> [GIVEN DATA]
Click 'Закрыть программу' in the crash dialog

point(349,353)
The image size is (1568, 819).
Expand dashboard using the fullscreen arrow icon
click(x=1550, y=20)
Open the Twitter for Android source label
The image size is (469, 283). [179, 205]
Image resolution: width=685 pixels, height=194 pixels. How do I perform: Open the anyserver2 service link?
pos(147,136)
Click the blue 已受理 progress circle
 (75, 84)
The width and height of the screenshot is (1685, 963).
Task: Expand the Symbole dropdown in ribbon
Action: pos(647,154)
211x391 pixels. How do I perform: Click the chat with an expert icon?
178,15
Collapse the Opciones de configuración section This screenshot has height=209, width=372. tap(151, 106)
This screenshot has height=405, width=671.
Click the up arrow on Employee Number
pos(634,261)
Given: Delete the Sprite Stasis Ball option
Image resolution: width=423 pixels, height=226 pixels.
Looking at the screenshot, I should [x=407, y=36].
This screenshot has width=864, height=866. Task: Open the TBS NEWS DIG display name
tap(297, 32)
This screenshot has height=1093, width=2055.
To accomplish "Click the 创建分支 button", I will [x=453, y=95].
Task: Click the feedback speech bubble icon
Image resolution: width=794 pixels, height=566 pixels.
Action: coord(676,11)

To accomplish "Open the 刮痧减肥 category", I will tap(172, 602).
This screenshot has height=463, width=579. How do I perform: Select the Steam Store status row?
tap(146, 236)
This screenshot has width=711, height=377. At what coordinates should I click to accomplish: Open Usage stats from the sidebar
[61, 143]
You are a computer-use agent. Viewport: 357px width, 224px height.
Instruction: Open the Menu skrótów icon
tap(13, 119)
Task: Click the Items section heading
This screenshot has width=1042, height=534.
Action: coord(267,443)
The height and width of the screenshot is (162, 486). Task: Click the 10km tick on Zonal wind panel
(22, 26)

> [YOUR OBJECTIVE] Write out every row above again, line for line, without changing a single character.

> [SOLUTION]
Click 'Закрыть программу' in the crash dialog

point(349,353)
The image size is (1568, 819).
Expand dashboard using the fullscreen arrow icon
click(x=1550, y=20)
Open the Twitter for Android source label
The image size is (469, 283). [179, 205]
Image resolution: width=685 pixels, height=194 pixels. How do I perform: Open the anyserver2 service link?
pos(147,136)
Click the blue 已受理 progress circle
 (75, 84)
The width and height of the screenshot is (1685, 963).
Task: Expand the Symbole dropdown in ribbon
Action: pos(647,154)
211x391 pixels. How do I perform: Click the chat with an expert icon?
178,15
Collapse the Opciones de configuración section This screenshot has height=209, width=372. tap(151, 106)
This screenshot has height=405, width=671.
Click the up arrow on Employee Number
pos(634,261)
Given: Delete the Sprite Stasis Ball option
Image resolution: width=423 pixels, height=226 pixels.
Looking at the screenshot, I should [x=407, y=36].
This screenshot has width=864, height=866. Task: Open the TBS NEWS DIG display name
tap(297, 32)
This screenshot has height=1093, width=2055.
To accomplish "Click the 创建分支 button", I will [x=453, y=95].
Task: Click the feedback speech bubble icon
Image resolution: width=794 pixels, height=566 pixels.
Action: coord(676,11)

To accomplish "Open the 刮痧减肥 category", I will tap(172, 602).
This screenshot has height=463, width=579. How do I perform: Select the Steam Store status row?
tap(146, 236)
This screenshot has width=711, height=377. At what coordinates should I click to accomplish: Open Usage stats from the sidebar
[61, 143]
You are a computer-use agent. Viewport: 357px width, 224px height.
Instruction: Open the Menu skrótów icon
tap(13, 119)
Task: Click the Items section heading
This screenshot has width=1042, height=534.
Action: coord(267,443)
The height and width of the screenshot is (162, 486). Task: Click the 10km tick on Zonal wind panel
(22, 26)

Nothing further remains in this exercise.